The war with Russia in eastern Ukraine has entered its seventh year, and territories in the Donbas remain under occupation. The citizens of the area have been scarred by war, and they continue to endure trauma and misery in their lives. Photographer Evgeniy Maloletka has been documenting the coronavirus pandemic since March 2020, and traveled to Luhansk Region at Zaborona’s request to discover how the pandemic has touched this battle-scarred region of Ukraine.
The problems of a not-quite-reformed medical system and lack of medical personnel in hospitals across Luhansk Region are felt very acutely by its residents. Few doctors remain at an ambulance point in the city of Severodonetsk, some 110km northwest of the occupied city of Luhansk. Paramedics shoulder the burden.
Viktoria Koryak, a pediatrician, currently heads the coronavirus ward at a hospital in the town of Stanytsia Luhanska. She recently recovered from a serious bout of the virus herself, and looks back on those memories with terror. She’s reluctant to let us into the “red zone” of the ward. Koryak says that she’s more fearful of being at the hospital than of being shot at.
“You have a chance when you’re being shot. There’s no chance with the corona[virus].”

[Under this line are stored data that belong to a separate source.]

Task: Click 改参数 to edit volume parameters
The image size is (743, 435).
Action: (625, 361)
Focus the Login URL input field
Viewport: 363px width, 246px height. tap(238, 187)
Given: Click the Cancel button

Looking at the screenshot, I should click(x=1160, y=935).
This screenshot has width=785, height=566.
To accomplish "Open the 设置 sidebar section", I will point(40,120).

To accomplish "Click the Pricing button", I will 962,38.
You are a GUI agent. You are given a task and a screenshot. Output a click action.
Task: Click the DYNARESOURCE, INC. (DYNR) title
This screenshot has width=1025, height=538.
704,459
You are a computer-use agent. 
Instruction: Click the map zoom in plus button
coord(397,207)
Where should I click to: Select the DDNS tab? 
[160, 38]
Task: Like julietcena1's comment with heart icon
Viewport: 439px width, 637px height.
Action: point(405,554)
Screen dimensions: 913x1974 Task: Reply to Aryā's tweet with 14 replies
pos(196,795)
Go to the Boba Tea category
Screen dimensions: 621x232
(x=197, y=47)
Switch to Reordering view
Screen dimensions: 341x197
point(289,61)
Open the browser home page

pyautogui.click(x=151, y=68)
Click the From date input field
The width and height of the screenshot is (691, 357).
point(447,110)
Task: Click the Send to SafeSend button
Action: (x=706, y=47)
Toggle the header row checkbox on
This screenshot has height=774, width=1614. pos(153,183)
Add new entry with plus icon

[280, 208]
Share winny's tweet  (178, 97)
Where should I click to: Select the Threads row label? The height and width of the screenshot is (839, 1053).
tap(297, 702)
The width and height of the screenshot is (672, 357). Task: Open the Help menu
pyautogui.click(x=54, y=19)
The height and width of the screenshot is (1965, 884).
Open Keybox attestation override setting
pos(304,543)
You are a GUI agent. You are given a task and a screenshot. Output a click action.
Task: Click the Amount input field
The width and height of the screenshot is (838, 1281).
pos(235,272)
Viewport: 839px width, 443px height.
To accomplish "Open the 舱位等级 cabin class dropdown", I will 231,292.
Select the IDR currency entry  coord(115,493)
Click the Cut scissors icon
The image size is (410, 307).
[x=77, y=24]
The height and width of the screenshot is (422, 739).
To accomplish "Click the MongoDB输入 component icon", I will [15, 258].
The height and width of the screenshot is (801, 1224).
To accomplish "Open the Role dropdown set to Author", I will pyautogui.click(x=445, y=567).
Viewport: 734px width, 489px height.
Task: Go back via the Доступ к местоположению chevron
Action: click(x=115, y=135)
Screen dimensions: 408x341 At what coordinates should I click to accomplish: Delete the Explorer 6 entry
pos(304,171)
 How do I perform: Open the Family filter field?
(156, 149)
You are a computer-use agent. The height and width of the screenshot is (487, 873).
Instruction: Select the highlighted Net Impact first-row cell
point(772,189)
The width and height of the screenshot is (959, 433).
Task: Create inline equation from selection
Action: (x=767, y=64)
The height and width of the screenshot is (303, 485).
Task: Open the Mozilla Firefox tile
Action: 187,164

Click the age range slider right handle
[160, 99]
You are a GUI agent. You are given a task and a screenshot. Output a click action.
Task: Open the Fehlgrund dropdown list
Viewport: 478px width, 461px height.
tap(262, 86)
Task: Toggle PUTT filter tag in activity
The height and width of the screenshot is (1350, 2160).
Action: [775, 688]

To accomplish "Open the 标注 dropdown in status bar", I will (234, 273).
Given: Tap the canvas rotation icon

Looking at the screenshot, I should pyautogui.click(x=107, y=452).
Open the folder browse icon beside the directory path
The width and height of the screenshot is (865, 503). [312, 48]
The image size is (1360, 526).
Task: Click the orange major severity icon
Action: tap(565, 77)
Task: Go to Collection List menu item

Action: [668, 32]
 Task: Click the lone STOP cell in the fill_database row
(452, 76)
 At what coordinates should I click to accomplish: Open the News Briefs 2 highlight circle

A Ukrainian combat medic assists service members filling in documentation prior to receiving a dose of a coronavirus vaccine, at a military base not far from Marinka. March 5, 2021. Photo: Evgeniy Maloletka / Zaborona A Ukrainian Armed Forces service member receives a dose of the AstraZeneca vaccine at a military base not far from Marinka. Photo: Evgeniy Maloletka / Zaborona
At the city hospital in Severodonetsk, Boris Shishin, the head of the infectious diseases department, admits that his department has already reached capacity, stuffed to the brim with COVID-19 patients. He’s forced to settle patients of a different diagnosis in the other wards and buildings of the hospital.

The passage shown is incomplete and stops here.